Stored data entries
[Start of Attachment]
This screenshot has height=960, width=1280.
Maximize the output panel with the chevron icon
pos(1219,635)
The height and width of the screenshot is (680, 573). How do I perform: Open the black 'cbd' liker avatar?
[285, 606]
[End of Attachment]
● **What is required**: The answer should contain every line of the data, unchanged.

● **Result for this exercise**:
This screenshot has height=960, width=1280.
Maximize the output panel with the chevron icon
pos(1219,635)
The height and width of the screenshot is (680, 573). How do I perform: Open the black 'cbd' liker avatar?
[285, 606]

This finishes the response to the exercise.